### EXERCISE AIM
The data below should be restated word for word, with every picture omitted.

++++ INPUT FOR THIS TASK

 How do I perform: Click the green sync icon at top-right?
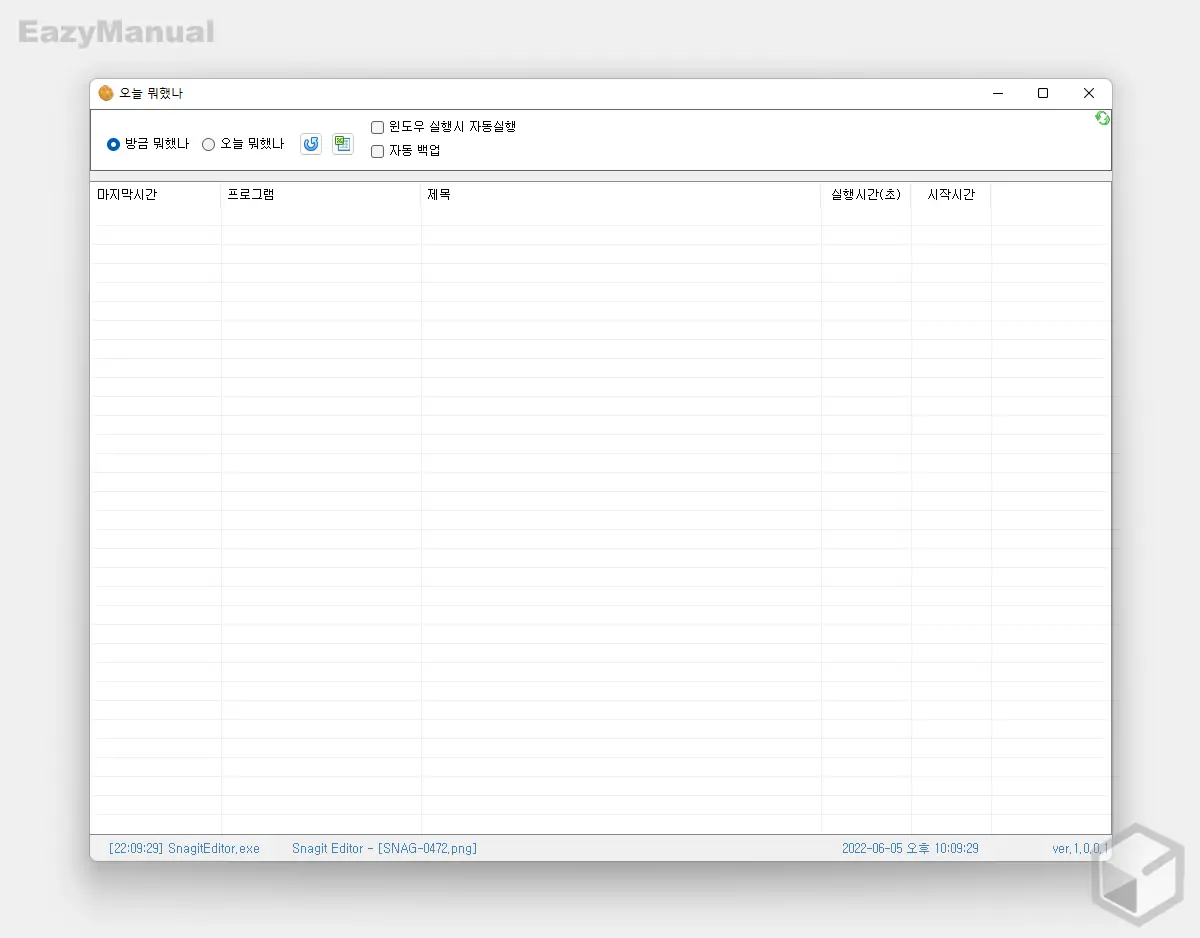(1102, 119)
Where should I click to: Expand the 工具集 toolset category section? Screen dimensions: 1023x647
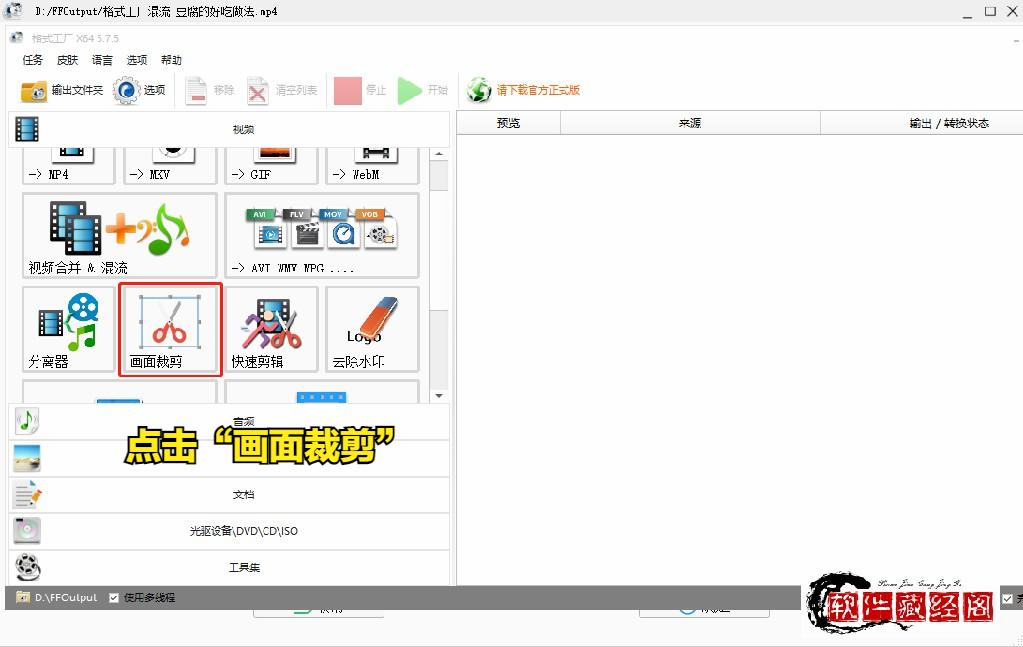pos(243,567)
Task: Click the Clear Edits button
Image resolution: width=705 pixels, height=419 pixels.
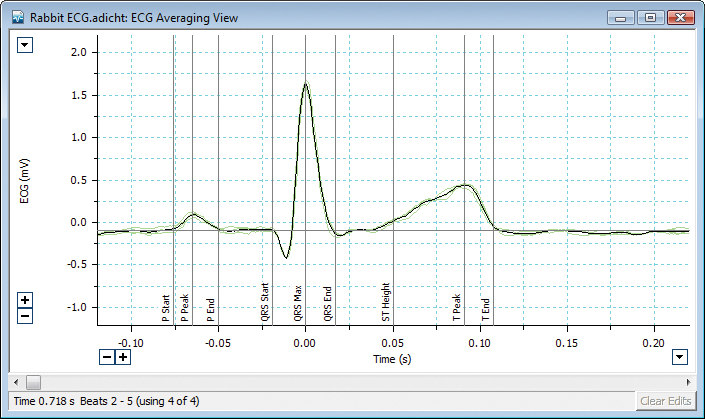Action: pyautogui.click(x=665, y=401)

++++++++

### RESULT FOR THIS EXERCISE
 How do I perform: Click the green sync icon at top-right?
(1102, 119)
Where should I click to: Expand the 工具集 toolset category section? Screen dimensions: 1023x647
pos(243,567)
Task: Click the Clear Edits button
Image resolution: width=705 pixels, height=419 pixels.
Action: pyautogui.click(x=665, y=401)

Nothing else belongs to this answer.